About this exercise: Give all the data again exactly.
::::
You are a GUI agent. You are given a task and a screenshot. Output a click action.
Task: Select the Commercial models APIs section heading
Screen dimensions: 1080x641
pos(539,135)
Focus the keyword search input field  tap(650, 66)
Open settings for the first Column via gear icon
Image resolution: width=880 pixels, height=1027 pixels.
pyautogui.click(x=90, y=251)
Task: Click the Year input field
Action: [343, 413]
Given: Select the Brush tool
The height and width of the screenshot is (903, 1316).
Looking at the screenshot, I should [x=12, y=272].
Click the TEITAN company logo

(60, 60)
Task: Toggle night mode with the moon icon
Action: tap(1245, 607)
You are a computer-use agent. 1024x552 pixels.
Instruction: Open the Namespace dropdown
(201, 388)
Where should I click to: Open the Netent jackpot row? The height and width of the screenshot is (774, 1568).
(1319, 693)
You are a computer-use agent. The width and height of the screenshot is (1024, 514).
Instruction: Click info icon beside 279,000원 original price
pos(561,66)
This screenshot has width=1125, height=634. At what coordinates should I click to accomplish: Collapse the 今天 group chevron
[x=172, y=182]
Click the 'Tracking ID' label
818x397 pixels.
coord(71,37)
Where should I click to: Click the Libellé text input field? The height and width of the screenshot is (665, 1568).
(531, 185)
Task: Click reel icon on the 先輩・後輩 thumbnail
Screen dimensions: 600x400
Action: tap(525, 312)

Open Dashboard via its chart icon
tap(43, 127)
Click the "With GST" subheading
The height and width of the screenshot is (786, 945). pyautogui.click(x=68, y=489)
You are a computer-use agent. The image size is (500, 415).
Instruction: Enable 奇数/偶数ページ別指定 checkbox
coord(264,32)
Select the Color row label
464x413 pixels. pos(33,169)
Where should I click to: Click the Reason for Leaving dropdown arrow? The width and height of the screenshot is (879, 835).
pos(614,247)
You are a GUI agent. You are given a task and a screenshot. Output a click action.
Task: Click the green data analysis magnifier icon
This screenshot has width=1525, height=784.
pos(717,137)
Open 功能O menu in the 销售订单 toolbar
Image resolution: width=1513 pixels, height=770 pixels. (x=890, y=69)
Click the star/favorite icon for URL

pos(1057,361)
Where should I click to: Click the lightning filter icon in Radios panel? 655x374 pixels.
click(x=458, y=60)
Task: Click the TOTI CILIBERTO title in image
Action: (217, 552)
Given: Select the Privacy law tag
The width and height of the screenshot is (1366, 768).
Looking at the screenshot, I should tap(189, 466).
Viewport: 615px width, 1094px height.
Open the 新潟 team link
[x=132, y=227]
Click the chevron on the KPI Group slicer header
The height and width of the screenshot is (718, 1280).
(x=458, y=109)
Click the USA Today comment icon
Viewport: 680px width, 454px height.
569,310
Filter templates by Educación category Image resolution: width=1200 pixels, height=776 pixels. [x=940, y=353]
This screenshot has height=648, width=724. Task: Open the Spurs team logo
::::
Result below:
You are a GUI agent. You are given a task and a screenshot. Output a click action.
Task: Select the Commercial models APIs section heading
Screen dimensions: 1080x641
pos(539,135)
Focus the keyword search input field  tap(650, 66)
Open settings for the first Column via gear icon
Image resolution: width=880 pixels, height=1027 pixels.
pyautogui.click(x=90, y=251)
Task: Click the Year input field
Action: [343, 413]
Given: Select the Brush tool
The height and width of the screenshot is (903, 1316).
Looking at the screenshot, I should [x=12, y=272].
Click the TEITAN company logo

(60, 60)
Task: Toggle night mode with the moon icon
Action: tap(1245, 607)
You are a computer-use agent. 1024x552 pixels.
Instruction: Open the Namespace dropdown
(201, 388)
Where should I click to: Open the Netent jackpot row? The height and width of the screenshot is (774, 1568).
(1319, 693)
You are a computer-use agent. The width and height of the screenshot is (1024, 514).
Instruction: Click info icon beside 279,000원 original price
pos(561,66)
This screenshot has width=1125, height=634. At what coordinates should I click to accomplish: Collapse the 今天 group chevron
[x=172, y=182]
Click the 'Tracking ID' label
818x397 pixels.
coord(71,37)
Where should I click to: Click the Libellé text input field? The height and width of the screenshot is (665, 1568).
(531, 185)
Task: Click reel icon on the 先輩・後輩 thumbnail
Screen dimensions: 600x400
Action: tap(525, 312)

Open Dashboard via its chart icon
tap(43, 127)
Click the "With GST" subheading
The height and width of the screenshot is (786, 945). pyautogui.click(x=68, y=489)
You are a computer-use agent. The image size is (500, 415).
Instruction: Enable 奇数/偶数ページ別指定 checkbox
coord(264,32)
Select the Color row label
464x413 pixels. pos(33,169)
Where should I click to: Click the Reason for Leaving dropdown arrow? The width and height of the screenshot is (879, 835).
pos(614,247)
You are a GUI agent. You are given a task and a screenshot. Output a click action.
Task: Click the green data analysis magnifier icon
This screenshot has width=1525, height=784.
pos(717,137)
Open 功能O menu in the 销售订单 toolbar
Image resolution: width=1513 pixels, height=770 pixels. (x=890, y=69)
Click the star/favorite icon for URL

pos(1057,361)
Where should I click to: Click the lightning filter icon in Radios panel? 655x374 pixels.
click(x=458, y=60)
Task: Click the TOTI CILIBERTO title in image
Action: (217, 552)
Given: Select the Privacy law tag
The width and height of the screenshot is (1366, 768).
Looking at the screenshot, I should tap(189, 466).
Viewport: 615px width, 1094px height.
Open the 新潟 team link
[x=132, y=227]
Click the chevron on the KPI Group slicer header
The height and width of the screenshot is (718, 1280).
(x=458, y=109)
Click the USA Today comment icon
Viewport: 680px width, 454px height.
569,310
Filter templates by Educación category Image resolution: width=1200 pixels, height=776 pixels. [x=940, y=353]
This screenshot has height=648, width=724. Task: Open the Spurs team logo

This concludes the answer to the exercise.